Nach Gewinneinbruch
Alcatel-Lucent will 4000 Jobs abbauen

Der angeschlagene Telekomausrüster Alcatel-Lucent verschärft seinen Sparkurs. Bis 2009 sollen weitere 4000 Stellen gestrichen werden. Im abgelaufenen Quartal musste das Unternehmen einen Gewinneinbruch verzeichnen, der deutlich über den Erwartungen der Analysten lag.

HB PARIS. Der Telekom-Ausrüster Alcatel-Lucent hat im abgelaufenen Quartal einen Gewinneinbruch verzeichnet. Der bereinigte Betriebsgewinn habe bei 70 Mill. Euro nach 430 Mill. Euro im Vorjahr gelegen, teilte das Unternehmen mit. Analysten hatten mit einem Verlust von 2,1 Mill. Euro gerechnet. Bis 2009 sollen weitere 4000 Arbeitsplätze abgebaut werden.

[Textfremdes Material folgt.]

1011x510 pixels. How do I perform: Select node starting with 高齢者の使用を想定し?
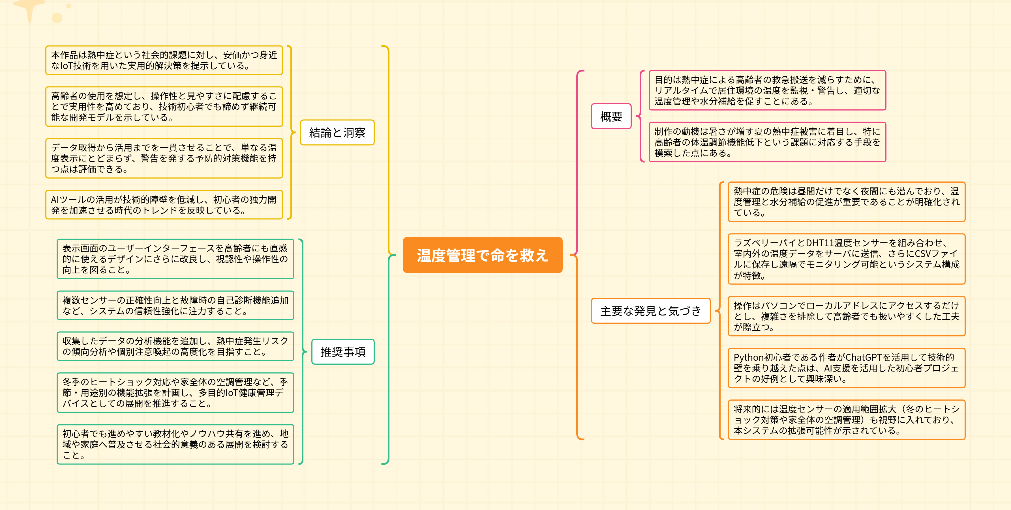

Das Unternehmen war nach der Fusion von Alcatel und Lucent im Dezember in die Krise geraten und hatte seither drei Gewinnwarnungen herausgegeben. Anfang dieses Jahres war bereits der Abbau von 12 500 Stellen angekündigt . Alcatel-Lucent hat 80 000 Mitarbeiter in 130 Ländern worden.

Zugleich kündigte das Unternehmen das Ausscheiden seines Finanzdirektors in den kommenden Wochen an. „Dies sind schwere aber notwendige Entscheidungen“, sagte Unternehmenschefin Patricia Russo. Die französischen Gewerkschaften kündigten eine einstündige Arbeitsniederlegung an.